RECORDS SUPPLIED

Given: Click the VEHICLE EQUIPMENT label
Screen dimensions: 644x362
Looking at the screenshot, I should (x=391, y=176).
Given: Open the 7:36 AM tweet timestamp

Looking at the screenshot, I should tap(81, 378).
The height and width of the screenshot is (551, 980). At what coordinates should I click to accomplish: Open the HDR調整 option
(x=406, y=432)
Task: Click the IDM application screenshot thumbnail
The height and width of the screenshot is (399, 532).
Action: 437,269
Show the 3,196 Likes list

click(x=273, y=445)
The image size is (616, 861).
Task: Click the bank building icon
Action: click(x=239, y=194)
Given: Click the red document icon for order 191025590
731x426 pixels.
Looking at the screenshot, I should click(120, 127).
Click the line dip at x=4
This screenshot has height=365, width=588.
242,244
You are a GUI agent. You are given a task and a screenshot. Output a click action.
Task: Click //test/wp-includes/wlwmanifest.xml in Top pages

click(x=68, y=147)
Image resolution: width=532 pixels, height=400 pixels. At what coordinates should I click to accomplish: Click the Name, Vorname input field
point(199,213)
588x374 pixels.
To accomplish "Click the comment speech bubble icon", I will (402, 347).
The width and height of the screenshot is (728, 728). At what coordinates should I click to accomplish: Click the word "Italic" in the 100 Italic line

EXERCISE INSTRUCTIONS
An exact copy is needed of the closing lines of the entries above, counting from the one that contains "Task: Click the IDM" and including it and the last.

RESULT OF THE TASK
Task: Click the IDM application screenshot thumbnail
The height and width of the screenshot is (399, 532).
Action: 437,269
Show the 3,196 Likes list

click(x=273, y=445)
The image size is (616, 861).
Task: Click the bank building icon
Action: click(x=239, y=194)
Given: Click the red document icon for order 191025590
731x426 pixels.
Looking at the screenshot, I should click(120, 127).
Click the line dip at x=4
This screenshot has height=365, width=588.
242,244
You are a GUI agent. You are given a task and a screenshot. Output a click action.
Task: Click //test/wp-includes/wlwmanifest.xml in Top pages

click(x=68, y=147)
Image resolution: width=532 pixels, height=400 pixels. At what coordinates should I click to accomplish: Click the Name, Vorname input field
point(199,213)
588x374 pixels.
To accomplish "Click the comment speech bubble icon", I will (402, 347).
The width and height of the screenshot is (728, 728). At what coordinates should I click to accomplish: Click the word "Italic" in the 100 Italic line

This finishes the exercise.